┏━━

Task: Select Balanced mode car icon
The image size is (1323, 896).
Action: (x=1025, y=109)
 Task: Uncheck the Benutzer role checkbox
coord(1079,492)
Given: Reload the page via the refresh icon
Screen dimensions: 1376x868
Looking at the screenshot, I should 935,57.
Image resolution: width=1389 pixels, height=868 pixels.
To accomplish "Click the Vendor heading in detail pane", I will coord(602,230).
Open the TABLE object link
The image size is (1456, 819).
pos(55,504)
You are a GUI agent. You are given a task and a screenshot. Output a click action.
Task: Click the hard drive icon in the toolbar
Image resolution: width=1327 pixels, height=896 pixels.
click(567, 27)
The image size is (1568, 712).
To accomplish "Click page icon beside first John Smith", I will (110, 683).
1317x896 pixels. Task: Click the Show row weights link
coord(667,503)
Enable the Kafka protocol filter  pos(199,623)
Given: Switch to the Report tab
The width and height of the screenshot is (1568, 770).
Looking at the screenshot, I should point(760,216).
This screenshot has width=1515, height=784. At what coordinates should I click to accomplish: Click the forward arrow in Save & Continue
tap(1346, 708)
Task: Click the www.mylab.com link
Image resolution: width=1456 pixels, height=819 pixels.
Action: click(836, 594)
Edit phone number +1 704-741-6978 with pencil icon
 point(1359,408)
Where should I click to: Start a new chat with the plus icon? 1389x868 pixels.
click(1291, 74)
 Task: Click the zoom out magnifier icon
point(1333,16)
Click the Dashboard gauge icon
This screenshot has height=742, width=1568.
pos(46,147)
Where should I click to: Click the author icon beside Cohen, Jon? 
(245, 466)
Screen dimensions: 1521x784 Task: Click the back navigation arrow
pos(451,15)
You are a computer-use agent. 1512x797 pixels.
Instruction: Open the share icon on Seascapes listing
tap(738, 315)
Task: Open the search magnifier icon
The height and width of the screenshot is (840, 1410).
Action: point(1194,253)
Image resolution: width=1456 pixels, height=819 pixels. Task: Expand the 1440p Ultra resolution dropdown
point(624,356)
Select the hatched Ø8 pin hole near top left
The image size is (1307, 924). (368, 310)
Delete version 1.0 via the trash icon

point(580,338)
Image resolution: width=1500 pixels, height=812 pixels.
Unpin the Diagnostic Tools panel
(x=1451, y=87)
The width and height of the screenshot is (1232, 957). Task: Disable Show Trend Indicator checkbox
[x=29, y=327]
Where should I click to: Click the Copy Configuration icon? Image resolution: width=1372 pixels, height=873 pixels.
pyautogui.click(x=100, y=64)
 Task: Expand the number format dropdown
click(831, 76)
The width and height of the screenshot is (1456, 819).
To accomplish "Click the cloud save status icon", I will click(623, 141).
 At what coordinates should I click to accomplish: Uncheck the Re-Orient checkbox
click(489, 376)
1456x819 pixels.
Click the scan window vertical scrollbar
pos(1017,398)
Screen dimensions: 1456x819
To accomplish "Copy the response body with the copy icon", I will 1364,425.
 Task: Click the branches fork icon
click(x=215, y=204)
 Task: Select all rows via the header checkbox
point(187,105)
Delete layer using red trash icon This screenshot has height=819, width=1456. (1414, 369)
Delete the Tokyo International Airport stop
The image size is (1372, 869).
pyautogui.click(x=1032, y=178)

┗━━

From the first line of the records through the line with "Image resolution: width=1389", retype everything word for word, including both ends.

Response to the exercise.
Task: Select Balanced mode car icon
The image size is (1323, 896).
Action: (x=1025, y=109)
 Task: Uncheck the Benutzer role checkbox
coord(1079,492)
Given: Reload the page via the refresh icon
Screen dimensions: 1376x868
Looking at the screenshot, I should 935,57.
Image resolution: width=1389 pixels, height=868 pixels.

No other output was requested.